Circulating Tumor Cells (CTCs) represent a biomarker which is also potentially involved in development of metastasis, thus their identification and characterization may bring hope for improved follow up in patients with cancer. However, despite a relevant number of studies and investments aimed to change the clinical practice and improve patients’ follow up through the use of this new marker, the clinical benefit of CTC is still under debate. A major role in this setting is played by the method used to extract CTC from blood, as we know now that CTC are not only extremely rare but also heterogeneous, including CTC with epithelial markers, with mesenchymal markers, and CTC in epithelial to mesenchymal transition (EMT) having both types of markers. Thus, it is conceivable that methods using CTC capture based on epithelial markers, such as cytokeratins (CKs) and EpCAM, may lose the most malignant mesenchymal CTCs thus decreasing the clinical value of the whole test. In this context, we have assessed two different approaches for CTC detection, one “CK-based” and the other antigen-independent “cell size-based”, according to the clinical follow up in a patient with metastatic lung cancer.

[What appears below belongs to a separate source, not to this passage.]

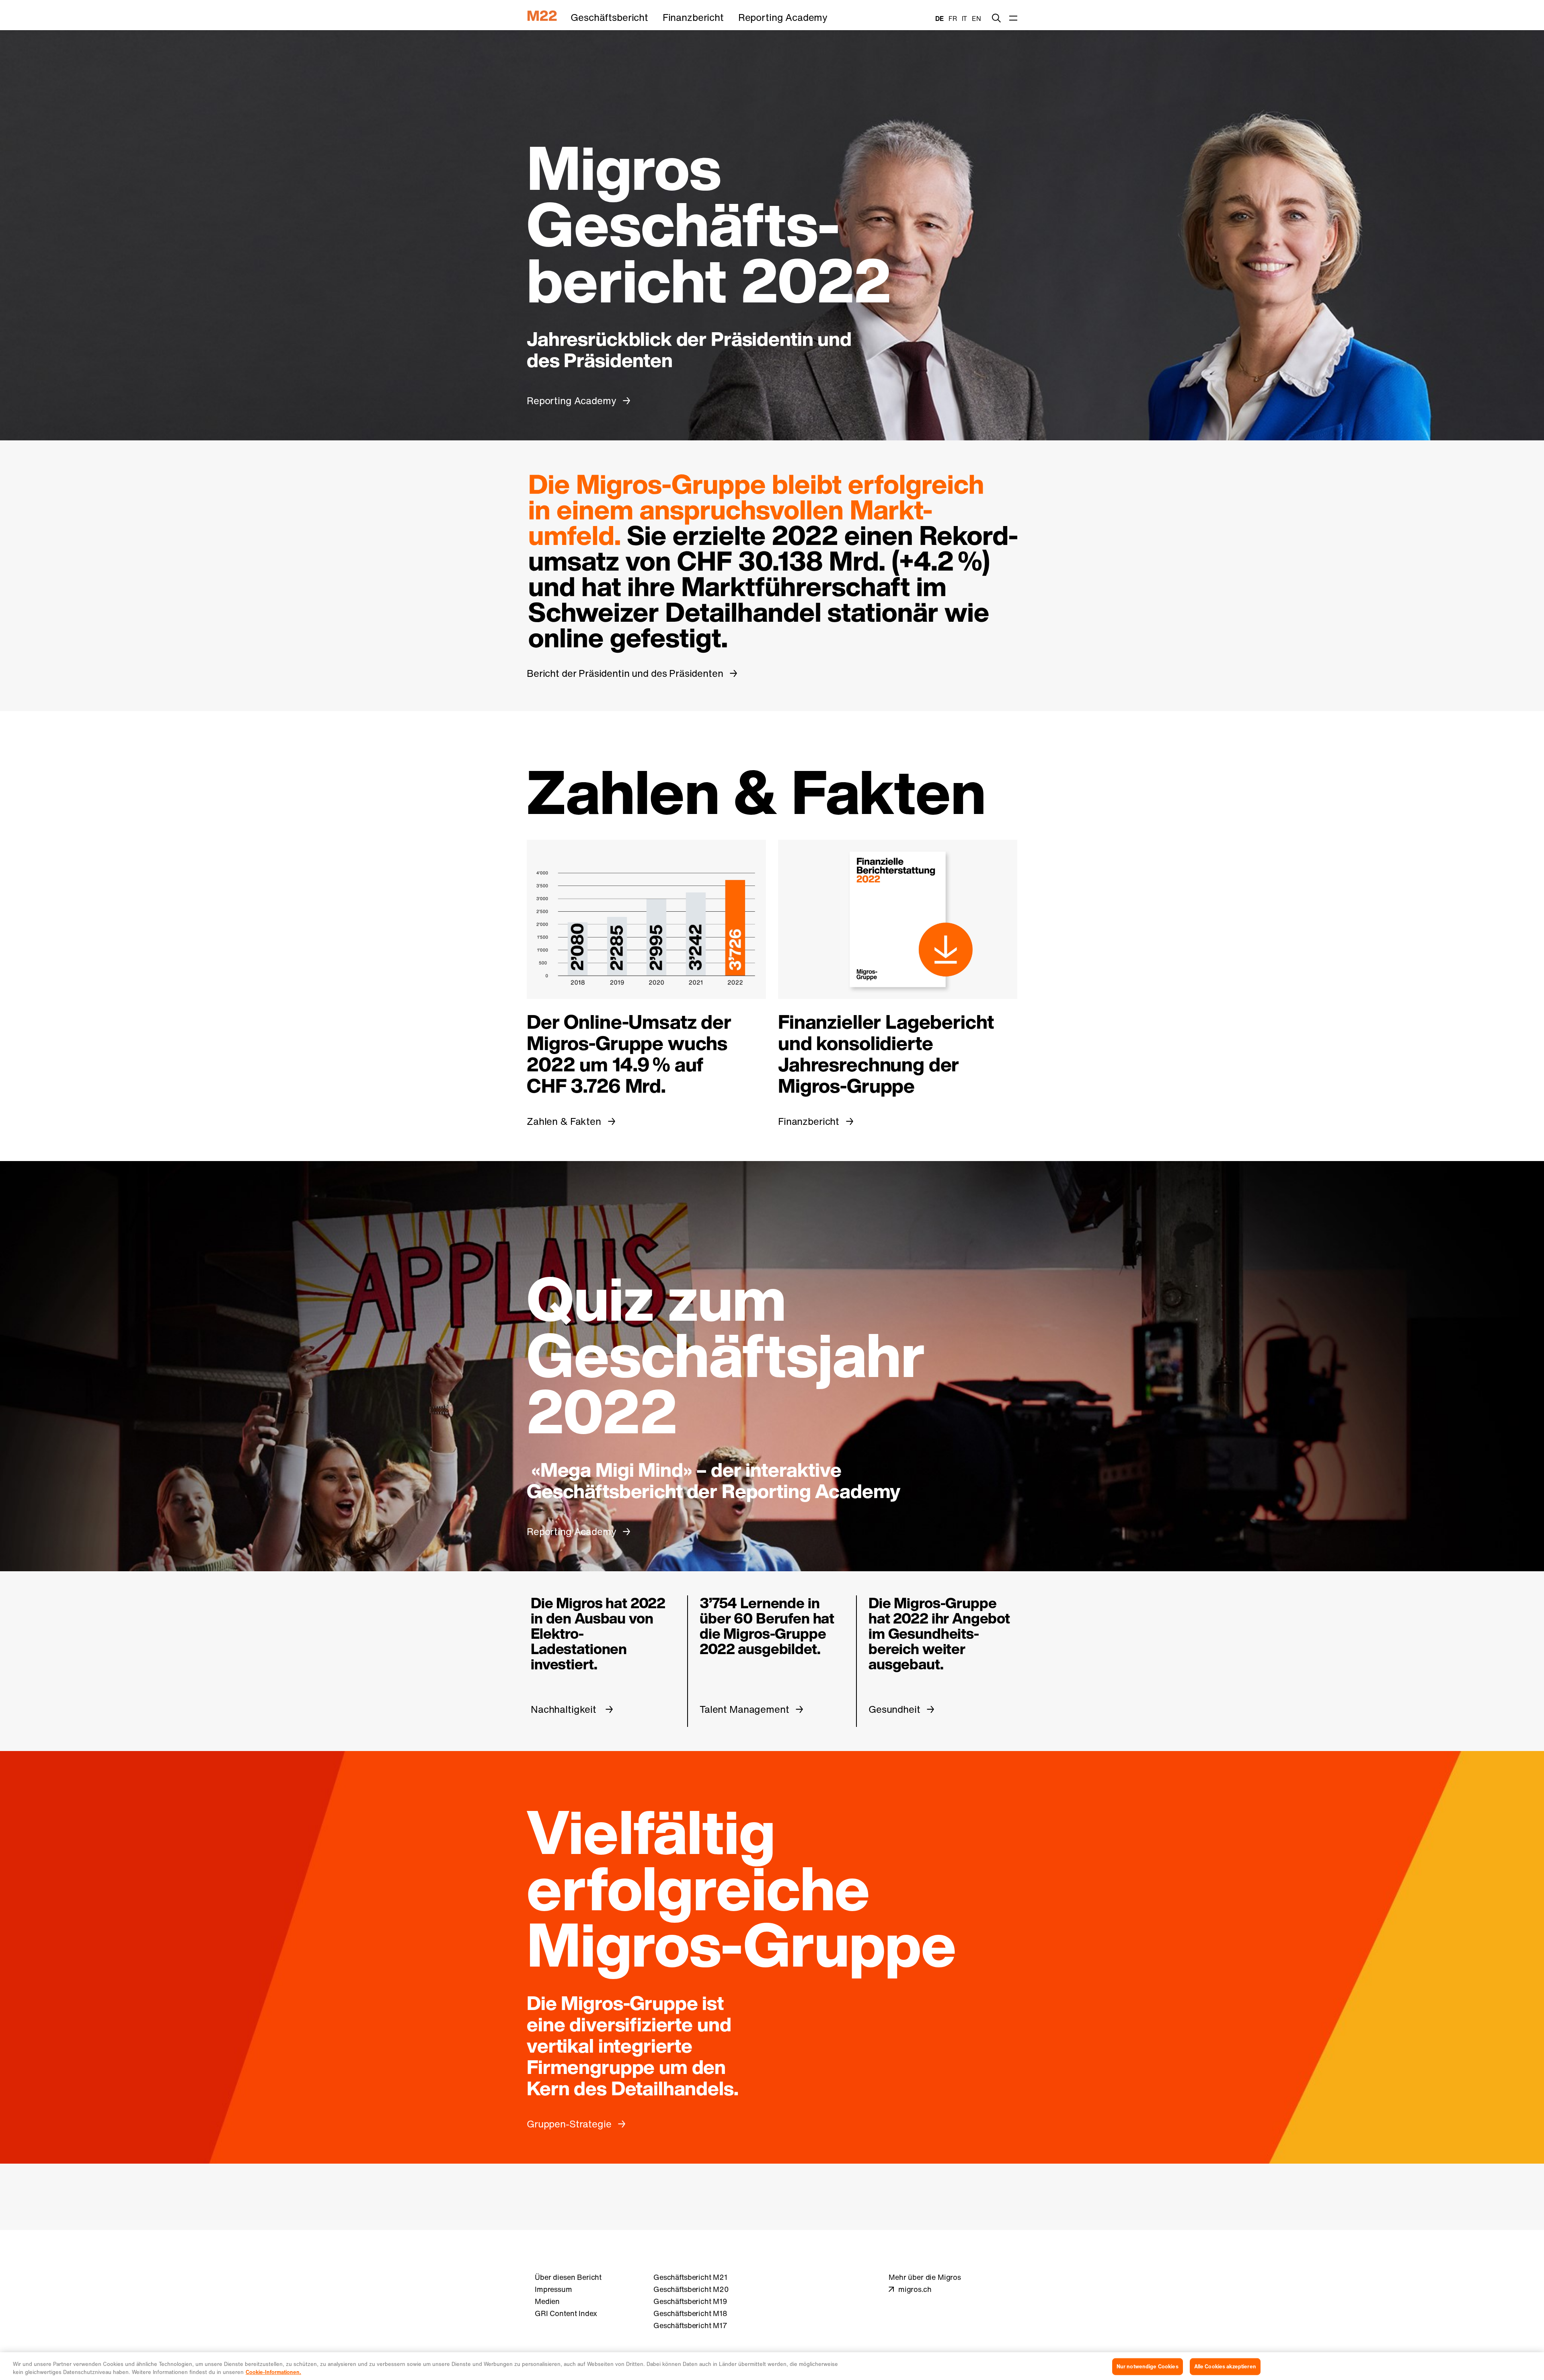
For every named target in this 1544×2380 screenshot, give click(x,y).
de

Lung cancer is a common cause of cancer death worldwide, expected to account for 26% of all female cancer deaths and 29% of all male cancer deaths (1). Despite advances in early detection and treatment, non-small-cell lung cancer (NSCLC) is often diagnosed at an advanced stage and has a poor prognosis. In this context, a reliable test for counting and analysis of CTCs, believed to be crucial in cancer dissemination and metastasis, could represent a tool with prognostic and predictive significance, also providing a “liquid” biopsy for personalized anticancer therapy.
The aim of this work was to perform a kinetic study of CTCs in a patient with metastatic undifferentiated NSCLC, assessing two non-automated techniques for CTC detection according to the patient’s follow up and cancer evolution.
Materials and methods
For CTC analysis, blood samples (2×8 mL) were collected from a patient with metastatic undifferentiated NSCLC at the A.C. Camargo Cancer Hospital in São Paulo, Brazil, after written, informed consent from patient and approval by the Local Research Ethics Committee (protocol number: 1367-10). Patient clinical-pathological parameters were obtained from the medical records.
Samples were collected in EDTA tubes following time schedule shown in Table 1. After blood collection, tubes were stored at room temperature for subsequent analysis by Carcinoma Cell Enrichment and Detection kit with MACS technology (MiltenyiBiotec, BergischGladbach, Germany) within 24 hours, according to information on data sheet (Miltenyi Biotec, catalog number 030-060-101) (8 mL of blood) and by isolation by size of epithelial tumor cells (ISET) (Rarecell Diagnostics, Paris, France) according to manufacturer instructions (8 mL of blood).
CTC ENRICHMENT The Carcinoma Cell Enrichment and Detection kit with MACS technology selects CTCs by immunomagnetic separation with anti-pan CK antibody that recognizes CK 7, 8, 18 and 19, according to manufacturer procedures and methodology described by Nadal et al. (2). CTCs were defined by the following criteria: CK+ cell with high nucleo-cytoplasmic ratio and larger than leukocytes (3).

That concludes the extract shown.